The GAO recently updated the Green Book for the first time since 2014, introducing new guidance that strengthens risk assessment, information security, and internal control practices, with changes taking effect in FY 2026.
The GAO Green Book provides a comprehensive framework for designing, implementing, and maintaining effective internal controls. While nonprofit organizations, colleges, and other non-federal entities receiving federal grants aren’t required to follow the Green Book exactly, it offers valuable guidance to help safeguard federal funds and ensure compliance with grant requirements.
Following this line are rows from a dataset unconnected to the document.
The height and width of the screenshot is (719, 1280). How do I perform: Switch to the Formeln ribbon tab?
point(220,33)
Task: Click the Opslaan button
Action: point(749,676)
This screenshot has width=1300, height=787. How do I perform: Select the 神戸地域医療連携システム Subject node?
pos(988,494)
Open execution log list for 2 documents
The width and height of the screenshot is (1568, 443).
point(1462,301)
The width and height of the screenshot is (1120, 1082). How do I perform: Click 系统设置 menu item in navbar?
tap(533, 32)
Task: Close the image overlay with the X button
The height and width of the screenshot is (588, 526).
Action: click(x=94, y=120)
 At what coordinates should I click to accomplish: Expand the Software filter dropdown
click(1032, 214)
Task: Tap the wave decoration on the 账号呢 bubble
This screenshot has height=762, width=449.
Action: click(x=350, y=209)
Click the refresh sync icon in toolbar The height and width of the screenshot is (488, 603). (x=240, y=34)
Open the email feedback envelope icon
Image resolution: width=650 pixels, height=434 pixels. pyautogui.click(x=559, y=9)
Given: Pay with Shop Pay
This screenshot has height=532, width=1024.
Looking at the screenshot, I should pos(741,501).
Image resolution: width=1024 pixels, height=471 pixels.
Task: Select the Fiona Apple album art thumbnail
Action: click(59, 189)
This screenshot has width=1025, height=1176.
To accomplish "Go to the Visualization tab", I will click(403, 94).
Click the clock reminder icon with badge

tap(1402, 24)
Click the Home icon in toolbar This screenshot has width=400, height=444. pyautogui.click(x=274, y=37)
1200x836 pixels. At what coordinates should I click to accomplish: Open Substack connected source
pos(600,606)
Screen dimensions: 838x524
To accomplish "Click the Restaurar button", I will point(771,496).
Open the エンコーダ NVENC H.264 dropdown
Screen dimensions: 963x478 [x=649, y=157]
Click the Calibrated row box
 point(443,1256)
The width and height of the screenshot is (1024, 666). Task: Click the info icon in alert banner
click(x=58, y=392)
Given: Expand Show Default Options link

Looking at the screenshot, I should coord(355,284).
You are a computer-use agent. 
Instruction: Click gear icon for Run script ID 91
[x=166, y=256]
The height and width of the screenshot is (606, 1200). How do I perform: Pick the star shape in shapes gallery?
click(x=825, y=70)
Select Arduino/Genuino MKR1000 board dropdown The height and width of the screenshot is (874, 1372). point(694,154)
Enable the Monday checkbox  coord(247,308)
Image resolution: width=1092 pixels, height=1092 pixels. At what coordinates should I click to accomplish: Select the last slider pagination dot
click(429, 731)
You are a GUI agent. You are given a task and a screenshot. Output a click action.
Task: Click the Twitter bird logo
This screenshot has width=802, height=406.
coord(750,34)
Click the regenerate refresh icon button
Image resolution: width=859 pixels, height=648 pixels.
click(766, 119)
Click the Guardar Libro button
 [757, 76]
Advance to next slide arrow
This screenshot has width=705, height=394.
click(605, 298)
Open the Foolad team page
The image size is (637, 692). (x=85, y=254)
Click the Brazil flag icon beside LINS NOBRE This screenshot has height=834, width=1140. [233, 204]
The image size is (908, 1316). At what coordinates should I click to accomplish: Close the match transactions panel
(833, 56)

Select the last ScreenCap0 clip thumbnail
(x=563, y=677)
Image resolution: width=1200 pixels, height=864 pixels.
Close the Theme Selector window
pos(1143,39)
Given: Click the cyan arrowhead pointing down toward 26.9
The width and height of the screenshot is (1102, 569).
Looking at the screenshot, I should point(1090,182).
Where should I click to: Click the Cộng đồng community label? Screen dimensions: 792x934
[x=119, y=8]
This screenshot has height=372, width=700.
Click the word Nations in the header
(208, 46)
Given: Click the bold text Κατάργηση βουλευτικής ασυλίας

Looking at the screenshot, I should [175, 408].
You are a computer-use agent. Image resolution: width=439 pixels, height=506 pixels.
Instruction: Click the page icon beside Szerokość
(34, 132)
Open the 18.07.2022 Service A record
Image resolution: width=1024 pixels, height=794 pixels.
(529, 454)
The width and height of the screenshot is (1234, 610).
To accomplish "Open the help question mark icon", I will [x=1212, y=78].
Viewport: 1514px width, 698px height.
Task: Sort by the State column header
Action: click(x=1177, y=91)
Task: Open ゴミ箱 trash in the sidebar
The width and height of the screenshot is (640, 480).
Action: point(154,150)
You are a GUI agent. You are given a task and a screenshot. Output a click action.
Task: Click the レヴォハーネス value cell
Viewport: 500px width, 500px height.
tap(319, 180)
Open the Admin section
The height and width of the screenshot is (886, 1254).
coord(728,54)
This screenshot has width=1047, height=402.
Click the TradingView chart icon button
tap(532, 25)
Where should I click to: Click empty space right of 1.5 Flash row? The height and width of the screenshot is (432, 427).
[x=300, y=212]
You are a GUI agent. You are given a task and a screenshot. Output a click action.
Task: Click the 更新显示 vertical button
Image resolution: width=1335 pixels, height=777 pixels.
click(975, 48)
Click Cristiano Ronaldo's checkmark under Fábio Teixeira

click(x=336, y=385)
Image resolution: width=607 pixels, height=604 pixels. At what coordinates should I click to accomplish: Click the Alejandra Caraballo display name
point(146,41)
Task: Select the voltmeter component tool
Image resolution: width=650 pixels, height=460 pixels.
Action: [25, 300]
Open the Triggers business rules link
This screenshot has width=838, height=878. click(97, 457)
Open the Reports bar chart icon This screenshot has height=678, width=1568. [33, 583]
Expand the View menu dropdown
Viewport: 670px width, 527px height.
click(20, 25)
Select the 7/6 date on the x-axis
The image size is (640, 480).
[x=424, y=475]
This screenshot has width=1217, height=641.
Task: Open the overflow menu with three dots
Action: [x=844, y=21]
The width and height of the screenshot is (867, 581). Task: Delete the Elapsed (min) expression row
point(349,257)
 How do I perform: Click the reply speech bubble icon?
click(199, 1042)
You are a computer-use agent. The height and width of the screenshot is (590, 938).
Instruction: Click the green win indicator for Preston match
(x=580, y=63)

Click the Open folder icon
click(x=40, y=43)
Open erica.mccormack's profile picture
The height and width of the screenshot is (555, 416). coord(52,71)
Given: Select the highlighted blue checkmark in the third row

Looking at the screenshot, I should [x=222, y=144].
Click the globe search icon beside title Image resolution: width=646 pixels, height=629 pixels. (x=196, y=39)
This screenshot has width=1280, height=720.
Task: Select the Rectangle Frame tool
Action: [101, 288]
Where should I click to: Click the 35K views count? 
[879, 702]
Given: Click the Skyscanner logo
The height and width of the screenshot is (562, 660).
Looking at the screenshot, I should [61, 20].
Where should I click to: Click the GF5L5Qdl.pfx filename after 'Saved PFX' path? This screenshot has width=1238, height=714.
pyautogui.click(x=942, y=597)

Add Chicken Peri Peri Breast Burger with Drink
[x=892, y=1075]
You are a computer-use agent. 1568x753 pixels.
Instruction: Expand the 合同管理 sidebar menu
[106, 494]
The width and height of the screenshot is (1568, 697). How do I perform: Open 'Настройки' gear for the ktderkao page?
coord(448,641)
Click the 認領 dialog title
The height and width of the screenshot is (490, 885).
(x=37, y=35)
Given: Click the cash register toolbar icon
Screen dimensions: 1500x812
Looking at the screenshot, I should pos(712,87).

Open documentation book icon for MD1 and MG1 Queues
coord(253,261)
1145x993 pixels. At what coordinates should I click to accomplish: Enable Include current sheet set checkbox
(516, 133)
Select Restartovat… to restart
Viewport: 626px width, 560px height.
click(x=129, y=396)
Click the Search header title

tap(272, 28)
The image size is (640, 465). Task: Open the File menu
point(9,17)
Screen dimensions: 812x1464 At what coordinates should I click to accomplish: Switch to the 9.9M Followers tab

Using the Green Book as a reference can strengthen your organization’s internal controls and prepare you for federal monitoring. Here’s a simple approach to get started:
1. Understand the Core Components
Familiarize yourself with the Green Book’s five components of internal control: Control Environment, Risk Assessment, Control Activities, Information and Communication, and Monitoring. These components form the foundation of a strong control system.
2. Assess Your Current Controls
Review your existing internal controls and processes. Identify which areas already align with the Green Book principles and where gaps or weaknesses exist, especially around safeguarding federal funds.
3. Identify Risks Specific to Your Grant Programs
Conduct a risk assessment focusing on threats that could affect your programs.
4. Design or Strengthen Control Activities
Develop policies, written procedures, and controls to address identified risks. This might include segregation of duties, authorization processes, or monitoring mechanisms.
5. Establish Clear Communication and Documentation
Ensure that roles, responsibilities, and control activities are clearly communicated and documented across your organization.
6. Monitor and Update Controls Regularly
Set up ongoing monitoring to verify that controls work effectively, and update them as your programs or risks evolve.
By referencing the Green Book, you can build a more robust internal control system that protects your organization and enhances your ability to manage federal grants successfully.